**Raw data**:
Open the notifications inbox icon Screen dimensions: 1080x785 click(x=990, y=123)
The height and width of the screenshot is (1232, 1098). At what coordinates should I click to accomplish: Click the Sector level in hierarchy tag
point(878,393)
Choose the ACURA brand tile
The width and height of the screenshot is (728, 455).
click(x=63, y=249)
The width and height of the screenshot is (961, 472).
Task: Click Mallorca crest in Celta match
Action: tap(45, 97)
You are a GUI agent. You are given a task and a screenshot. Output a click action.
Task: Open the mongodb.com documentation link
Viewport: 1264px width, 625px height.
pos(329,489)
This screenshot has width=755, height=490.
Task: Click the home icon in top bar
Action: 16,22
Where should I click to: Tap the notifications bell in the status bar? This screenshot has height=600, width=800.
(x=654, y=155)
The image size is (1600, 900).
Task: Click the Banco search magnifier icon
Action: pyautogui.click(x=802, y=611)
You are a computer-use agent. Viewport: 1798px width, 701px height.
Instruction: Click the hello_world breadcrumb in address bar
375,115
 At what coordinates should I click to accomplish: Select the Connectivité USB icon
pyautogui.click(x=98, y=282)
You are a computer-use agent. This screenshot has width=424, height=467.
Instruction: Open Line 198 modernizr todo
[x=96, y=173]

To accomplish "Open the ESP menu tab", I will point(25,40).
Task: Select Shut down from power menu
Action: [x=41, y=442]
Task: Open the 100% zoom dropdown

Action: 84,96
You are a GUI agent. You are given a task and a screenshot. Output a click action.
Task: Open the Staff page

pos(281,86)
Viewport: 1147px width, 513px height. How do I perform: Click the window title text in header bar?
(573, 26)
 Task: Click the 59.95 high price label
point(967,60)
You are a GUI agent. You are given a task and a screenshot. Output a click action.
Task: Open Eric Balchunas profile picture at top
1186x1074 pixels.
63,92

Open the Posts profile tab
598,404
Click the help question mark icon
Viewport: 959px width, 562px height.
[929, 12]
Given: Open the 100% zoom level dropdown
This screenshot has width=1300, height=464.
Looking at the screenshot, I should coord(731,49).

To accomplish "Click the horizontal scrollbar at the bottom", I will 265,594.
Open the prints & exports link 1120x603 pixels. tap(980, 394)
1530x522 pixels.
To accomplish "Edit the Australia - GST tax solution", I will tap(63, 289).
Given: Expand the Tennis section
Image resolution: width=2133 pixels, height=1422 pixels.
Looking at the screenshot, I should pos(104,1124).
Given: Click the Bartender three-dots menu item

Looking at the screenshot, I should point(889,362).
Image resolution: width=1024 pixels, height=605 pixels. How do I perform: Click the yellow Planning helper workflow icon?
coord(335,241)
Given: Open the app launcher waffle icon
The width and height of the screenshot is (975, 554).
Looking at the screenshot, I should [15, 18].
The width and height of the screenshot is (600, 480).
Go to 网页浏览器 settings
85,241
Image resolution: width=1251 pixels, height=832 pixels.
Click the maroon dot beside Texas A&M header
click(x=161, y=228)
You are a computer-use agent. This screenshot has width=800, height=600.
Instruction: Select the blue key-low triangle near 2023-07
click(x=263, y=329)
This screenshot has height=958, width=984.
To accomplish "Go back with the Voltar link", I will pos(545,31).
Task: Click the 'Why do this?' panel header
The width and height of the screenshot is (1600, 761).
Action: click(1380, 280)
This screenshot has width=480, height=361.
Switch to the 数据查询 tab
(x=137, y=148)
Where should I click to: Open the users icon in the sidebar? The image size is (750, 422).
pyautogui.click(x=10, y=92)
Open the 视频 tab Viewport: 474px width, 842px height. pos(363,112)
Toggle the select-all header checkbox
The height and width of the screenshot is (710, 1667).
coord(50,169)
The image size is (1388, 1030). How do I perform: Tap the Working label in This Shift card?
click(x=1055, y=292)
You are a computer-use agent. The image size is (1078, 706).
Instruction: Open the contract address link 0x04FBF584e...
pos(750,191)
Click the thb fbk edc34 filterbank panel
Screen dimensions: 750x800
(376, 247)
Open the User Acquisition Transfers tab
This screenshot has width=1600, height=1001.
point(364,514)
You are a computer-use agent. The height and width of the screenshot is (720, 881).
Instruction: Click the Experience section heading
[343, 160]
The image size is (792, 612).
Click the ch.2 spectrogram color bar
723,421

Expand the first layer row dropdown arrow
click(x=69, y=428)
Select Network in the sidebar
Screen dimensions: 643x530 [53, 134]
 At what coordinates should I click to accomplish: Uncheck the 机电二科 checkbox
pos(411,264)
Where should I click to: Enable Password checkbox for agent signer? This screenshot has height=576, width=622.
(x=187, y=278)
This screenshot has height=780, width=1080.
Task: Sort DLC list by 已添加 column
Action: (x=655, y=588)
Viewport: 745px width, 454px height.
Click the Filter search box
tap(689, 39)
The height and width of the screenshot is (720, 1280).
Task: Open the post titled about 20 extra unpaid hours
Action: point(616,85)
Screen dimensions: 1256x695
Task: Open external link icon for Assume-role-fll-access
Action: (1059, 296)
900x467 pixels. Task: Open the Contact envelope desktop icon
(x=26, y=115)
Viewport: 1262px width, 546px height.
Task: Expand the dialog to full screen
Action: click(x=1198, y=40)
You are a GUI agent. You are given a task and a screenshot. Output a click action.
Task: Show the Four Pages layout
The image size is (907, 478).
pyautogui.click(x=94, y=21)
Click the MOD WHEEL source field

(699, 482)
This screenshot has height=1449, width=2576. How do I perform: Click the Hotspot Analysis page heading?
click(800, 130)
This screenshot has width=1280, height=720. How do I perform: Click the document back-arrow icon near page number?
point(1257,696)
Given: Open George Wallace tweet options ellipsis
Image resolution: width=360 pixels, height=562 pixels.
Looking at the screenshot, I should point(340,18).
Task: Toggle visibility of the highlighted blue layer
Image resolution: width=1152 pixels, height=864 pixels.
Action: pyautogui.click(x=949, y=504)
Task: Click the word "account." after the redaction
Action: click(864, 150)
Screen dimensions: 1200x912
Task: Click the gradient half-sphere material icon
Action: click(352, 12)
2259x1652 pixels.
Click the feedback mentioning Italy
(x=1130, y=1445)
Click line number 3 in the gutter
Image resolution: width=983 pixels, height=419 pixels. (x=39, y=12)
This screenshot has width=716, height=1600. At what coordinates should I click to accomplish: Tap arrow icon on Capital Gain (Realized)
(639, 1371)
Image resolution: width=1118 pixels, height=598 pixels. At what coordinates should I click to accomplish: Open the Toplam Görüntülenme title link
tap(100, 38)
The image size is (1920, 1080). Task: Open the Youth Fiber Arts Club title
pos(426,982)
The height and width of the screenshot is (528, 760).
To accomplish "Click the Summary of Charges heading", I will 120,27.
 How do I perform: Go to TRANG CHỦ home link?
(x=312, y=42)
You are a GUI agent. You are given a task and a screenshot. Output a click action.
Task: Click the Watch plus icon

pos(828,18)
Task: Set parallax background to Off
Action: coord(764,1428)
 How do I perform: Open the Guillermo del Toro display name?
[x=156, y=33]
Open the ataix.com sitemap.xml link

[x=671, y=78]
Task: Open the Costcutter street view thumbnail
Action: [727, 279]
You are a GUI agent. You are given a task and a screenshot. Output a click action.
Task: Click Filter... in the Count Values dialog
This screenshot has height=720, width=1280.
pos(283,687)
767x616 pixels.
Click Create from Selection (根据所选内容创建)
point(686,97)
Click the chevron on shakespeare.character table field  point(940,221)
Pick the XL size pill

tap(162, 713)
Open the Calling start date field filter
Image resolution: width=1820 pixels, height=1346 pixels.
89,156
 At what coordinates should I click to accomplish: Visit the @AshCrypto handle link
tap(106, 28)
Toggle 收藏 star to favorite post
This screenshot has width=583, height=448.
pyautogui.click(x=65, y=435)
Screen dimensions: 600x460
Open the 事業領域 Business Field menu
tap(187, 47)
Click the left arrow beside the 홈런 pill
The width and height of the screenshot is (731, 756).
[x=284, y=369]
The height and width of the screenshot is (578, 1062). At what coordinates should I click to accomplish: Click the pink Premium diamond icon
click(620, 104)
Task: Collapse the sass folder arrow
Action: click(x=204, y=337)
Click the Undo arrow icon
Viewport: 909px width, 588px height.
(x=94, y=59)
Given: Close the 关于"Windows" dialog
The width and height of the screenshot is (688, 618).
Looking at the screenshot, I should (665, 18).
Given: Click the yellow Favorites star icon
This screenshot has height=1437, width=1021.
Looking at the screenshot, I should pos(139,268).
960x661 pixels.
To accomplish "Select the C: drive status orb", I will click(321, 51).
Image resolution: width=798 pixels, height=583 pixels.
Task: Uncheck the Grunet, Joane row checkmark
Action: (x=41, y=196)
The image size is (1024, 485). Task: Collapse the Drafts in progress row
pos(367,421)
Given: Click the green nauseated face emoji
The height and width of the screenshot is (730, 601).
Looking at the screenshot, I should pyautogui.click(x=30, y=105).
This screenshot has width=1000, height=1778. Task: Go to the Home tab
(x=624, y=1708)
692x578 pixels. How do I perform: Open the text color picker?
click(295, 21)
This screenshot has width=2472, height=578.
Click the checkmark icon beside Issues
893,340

**What needs to be done**: Where a line of the material above holds the string "panel", copy that line.

**Solution**:
Task: Click the 'Why do this?' panel header
Click the thb fbk edc34 filterbank panel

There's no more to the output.